With this decision, we come into the second half of 2020 in the midst of a pandemic, when the European Union declared that the provision of the Gasparri Act (under which AGCOM acted) was “inadequate”, going on to say that telephone and television companies were consolidating in other EU countries and Italy should not be treated as a separate case.
With the repeal of the Gasparri law by the EU and the annulment of AGCOM’s decision in the Vivendi-Mediaset case (decision also overturned by a court in the Lazio region), blind trust Simon Fiduciaria has was able to vacate the premises, and Vivendi regained control of all 29.9 percent of Mediaset’s shares.
But as happens very often in Italy, what comes out the front door can come back through the side window, and thus, a government decree to tackle the COVID-19 emergency had an additional amendment (dubbed the amendment ” save Mediaset ”), which established that AGCOM could still reaffirm its initial disposition on the Vivendi-Mediaset affair.
And so, we now come to the present day, with the EU challenging the “save Mediaset” provision (although it is still in force), while the Berlusconi companies continue their civil and criminal proceedings against Vivendi, claiming that the group French did not respect the law, first with Premium and later with Mediaset.
It is clear that in the end, the real fight is for who will become the great European streaming player, and Mediaset has been working for some time on the creation of Media For Europe (MFE), a pan-European television group to which Bolloré is opposed. . , and which would initially bring together television networks in Italy, Spain and Germany.
For this project, and through a series of acquisitions of shares on the open market, Mediaset became the majority shareholder of the German television group ProsiebenSat1, although it is still excluded from its management. Then there is the primary ownership (but not the control) of the Spanish television network Telecinco. In Spain, Vivendi managed to legally stop the takeover of Telecinco by Mediaset (even though Bolloré has no stake in Telecinco), blocking or at least rejecting the creation of MFE by Mediaset.

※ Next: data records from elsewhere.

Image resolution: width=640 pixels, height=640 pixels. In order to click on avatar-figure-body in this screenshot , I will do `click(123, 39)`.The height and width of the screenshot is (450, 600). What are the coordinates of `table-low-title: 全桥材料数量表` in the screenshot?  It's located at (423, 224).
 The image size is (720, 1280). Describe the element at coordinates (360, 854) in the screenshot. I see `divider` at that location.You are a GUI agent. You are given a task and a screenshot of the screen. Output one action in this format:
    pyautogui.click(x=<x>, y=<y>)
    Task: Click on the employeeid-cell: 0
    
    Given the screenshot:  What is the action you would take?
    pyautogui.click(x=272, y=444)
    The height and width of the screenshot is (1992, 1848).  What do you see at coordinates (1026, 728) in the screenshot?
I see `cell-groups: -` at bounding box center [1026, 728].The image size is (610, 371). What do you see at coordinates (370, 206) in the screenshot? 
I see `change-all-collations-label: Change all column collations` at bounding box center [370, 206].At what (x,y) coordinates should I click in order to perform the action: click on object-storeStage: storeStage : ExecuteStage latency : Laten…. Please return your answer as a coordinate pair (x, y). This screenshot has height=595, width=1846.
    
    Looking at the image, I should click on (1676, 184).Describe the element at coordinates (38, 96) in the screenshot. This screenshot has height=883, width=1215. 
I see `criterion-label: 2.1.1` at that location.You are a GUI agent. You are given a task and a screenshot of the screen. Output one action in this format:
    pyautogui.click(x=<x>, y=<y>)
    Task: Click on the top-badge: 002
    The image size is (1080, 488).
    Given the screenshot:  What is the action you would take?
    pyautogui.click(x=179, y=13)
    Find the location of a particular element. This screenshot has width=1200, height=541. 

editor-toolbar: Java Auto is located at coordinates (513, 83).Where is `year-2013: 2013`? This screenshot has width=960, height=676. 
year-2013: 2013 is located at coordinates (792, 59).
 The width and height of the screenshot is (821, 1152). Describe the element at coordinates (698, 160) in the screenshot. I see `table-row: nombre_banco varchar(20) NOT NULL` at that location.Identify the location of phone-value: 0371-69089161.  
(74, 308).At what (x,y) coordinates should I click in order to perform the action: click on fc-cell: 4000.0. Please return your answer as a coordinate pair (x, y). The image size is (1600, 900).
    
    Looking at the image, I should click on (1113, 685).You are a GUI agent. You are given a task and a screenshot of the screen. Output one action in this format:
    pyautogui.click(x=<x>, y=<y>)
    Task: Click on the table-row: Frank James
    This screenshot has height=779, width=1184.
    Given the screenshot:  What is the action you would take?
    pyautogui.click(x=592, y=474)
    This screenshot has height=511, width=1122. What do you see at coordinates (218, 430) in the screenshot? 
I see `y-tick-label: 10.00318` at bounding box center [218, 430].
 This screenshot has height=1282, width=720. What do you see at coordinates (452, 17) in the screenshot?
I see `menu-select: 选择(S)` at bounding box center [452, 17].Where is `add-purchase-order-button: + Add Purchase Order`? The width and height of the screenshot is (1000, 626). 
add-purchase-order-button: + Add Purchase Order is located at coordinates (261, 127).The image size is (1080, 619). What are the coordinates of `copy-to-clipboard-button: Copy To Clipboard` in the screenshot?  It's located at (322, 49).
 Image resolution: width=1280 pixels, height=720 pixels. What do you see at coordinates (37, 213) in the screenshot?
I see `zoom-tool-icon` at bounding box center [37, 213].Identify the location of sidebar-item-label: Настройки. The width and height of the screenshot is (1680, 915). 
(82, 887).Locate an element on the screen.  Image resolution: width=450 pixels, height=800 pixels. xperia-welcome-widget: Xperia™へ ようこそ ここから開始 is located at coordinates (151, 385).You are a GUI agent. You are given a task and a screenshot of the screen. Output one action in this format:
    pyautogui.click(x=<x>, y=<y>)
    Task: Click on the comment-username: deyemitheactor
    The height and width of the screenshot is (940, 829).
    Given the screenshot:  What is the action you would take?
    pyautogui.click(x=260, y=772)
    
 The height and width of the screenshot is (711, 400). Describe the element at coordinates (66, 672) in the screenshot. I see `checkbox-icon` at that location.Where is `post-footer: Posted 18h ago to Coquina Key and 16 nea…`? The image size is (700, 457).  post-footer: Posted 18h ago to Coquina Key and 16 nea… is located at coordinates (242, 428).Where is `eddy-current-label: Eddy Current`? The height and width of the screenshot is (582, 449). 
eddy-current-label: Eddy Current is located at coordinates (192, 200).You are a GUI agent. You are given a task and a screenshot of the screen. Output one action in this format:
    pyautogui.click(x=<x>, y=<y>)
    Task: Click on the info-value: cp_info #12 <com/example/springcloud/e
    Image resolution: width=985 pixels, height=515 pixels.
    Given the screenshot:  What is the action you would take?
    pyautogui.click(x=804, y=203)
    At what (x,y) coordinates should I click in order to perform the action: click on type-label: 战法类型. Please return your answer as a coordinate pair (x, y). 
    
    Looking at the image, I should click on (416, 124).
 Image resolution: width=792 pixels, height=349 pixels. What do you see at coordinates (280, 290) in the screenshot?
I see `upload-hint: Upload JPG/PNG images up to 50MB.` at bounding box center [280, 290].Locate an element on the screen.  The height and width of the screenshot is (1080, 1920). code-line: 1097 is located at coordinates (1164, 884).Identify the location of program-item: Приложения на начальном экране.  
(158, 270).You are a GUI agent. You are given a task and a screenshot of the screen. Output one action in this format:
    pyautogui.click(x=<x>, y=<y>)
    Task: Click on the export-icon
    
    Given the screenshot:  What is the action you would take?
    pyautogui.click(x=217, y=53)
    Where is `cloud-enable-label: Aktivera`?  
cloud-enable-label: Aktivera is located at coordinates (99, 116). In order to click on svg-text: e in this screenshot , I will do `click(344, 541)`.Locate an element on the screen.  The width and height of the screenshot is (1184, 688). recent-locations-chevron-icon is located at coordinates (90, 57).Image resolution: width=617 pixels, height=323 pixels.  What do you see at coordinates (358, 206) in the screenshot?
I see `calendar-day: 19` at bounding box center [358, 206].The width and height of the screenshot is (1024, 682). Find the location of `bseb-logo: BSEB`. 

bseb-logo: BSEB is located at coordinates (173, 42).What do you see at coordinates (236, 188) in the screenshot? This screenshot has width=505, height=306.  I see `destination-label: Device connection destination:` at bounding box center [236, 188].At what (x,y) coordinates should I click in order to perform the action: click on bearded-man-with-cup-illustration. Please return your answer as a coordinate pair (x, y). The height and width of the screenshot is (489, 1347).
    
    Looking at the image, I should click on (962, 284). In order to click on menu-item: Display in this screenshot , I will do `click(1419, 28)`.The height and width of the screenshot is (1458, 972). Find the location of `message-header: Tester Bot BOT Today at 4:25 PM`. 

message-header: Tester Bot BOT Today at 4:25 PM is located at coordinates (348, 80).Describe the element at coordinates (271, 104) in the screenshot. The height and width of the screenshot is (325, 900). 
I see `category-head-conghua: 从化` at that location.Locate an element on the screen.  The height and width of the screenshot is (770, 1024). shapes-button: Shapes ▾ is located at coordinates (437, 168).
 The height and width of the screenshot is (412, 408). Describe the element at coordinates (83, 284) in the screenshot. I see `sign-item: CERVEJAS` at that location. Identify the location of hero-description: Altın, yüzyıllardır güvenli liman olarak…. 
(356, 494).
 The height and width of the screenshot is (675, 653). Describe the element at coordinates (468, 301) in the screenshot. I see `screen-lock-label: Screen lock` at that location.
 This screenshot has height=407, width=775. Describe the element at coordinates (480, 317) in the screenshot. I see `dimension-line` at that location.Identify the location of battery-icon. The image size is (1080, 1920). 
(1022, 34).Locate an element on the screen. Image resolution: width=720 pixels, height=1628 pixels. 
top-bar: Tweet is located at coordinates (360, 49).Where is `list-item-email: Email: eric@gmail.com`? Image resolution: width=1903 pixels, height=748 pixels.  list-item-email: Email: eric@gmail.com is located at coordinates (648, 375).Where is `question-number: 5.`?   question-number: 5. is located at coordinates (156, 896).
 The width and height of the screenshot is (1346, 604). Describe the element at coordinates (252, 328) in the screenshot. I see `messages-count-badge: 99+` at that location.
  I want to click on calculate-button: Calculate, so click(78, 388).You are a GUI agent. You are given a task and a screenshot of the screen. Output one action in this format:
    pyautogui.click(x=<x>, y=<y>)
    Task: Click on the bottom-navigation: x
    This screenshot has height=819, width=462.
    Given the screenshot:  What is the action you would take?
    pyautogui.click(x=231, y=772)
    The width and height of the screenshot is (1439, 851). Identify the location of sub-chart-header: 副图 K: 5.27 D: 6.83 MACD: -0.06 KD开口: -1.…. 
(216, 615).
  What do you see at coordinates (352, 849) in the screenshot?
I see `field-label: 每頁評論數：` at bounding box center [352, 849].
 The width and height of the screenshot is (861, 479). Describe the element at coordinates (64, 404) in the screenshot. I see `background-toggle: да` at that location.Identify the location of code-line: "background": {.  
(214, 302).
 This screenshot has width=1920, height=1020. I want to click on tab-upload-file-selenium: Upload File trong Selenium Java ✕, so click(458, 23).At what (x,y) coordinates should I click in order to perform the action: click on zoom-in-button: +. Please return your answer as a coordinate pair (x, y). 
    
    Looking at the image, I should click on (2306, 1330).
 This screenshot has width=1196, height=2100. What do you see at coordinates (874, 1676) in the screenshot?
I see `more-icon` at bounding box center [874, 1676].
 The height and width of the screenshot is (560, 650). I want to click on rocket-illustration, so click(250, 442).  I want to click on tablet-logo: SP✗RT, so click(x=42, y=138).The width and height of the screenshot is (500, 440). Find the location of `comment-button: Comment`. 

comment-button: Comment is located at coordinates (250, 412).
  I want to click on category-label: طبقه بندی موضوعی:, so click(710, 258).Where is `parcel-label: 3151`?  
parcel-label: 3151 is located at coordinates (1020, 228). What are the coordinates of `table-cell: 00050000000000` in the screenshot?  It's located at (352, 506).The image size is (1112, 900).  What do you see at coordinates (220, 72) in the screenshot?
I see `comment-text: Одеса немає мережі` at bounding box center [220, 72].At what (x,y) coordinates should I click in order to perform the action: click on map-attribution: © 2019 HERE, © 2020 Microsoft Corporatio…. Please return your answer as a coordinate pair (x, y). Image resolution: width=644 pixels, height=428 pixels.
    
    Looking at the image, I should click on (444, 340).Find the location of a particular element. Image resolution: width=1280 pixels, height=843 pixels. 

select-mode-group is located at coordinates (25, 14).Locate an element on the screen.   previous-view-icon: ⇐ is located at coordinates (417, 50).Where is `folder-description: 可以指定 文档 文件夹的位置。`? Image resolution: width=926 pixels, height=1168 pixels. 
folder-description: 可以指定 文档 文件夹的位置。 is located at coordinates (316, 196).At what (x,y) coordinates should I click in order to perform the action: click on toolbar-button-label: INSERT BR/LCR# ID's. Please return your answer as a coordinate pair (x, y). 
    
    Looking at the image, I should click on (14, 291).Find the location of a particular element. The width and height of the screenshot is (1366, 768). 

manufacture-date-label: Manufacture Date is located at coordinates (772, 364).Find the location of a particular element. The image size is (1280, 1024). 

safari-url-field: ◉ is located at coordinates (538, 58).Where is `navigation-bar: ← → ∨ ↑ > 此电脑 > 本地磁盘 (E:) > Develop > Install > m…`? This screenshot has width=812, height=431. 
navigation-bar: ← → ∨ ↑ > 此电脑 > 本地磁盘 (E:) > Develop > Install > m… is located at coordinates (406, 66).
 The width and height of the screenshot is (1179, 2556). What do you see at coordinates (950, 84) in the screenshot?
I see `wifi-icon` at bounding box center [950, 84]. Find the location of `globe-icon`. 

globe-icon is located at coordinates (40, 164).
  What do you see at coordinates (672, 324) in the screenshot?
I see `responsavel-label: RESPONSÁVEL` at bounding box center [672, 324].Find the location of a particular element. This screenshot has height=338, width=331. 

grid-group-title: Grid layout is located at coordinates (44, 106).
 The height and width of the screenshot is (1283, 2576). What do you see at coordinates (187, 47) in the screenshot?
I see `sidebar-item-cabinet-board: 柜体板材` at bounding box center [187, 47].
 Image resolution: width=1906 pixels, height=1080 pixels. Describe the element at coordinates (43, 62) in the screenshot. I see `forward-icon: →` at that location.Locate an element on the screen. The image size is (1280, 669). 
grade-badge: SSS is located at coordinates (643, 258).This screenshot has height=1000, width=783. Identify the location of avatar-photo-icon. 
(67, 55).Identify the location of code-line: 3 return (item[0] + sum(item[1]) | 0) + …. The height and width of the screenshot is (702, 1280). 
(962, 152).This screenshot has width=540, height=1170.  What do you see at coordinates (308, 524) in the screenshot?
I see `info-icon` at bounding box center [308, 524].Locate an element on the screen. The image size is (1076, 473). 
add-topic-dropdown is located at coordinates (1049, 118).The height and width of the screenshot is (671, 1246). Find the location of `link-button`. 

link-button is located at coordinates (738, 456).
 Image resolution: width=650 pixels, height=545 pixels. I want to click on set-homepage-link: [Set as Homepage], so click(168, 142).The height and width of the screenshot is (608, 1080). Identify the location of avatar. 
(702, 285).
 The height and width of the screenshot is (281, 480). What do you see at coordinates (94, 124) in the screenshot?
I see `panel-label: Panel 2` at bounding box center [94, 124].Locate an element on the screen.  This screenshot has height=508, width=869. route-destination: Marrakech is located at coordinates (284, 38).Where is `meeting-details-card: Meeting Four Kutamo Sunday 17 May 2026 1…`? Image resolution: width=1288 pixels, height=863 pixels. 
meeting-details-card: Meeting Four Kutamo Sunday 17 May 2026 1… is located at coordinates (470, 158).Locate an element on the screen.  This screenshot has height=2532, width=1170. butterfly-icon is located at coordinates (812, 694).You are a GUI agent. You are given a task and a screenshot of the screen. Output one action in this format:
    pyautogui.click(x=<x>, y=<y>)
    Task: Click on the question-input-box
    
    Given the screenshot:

Conversely, Mediaset’s strategy worries Vi-vendi. It is a clash between two strong personalities – Berlusconi and Bolloré – who do not want to cede control of such an important commercial initiative in the European media market. They are still playing chess and the outcome is still unpredictable. Meanwhile, Mediaset has already decided where MFE will be based, choosing Amsterdam, the Netherlands, for tax opportunities.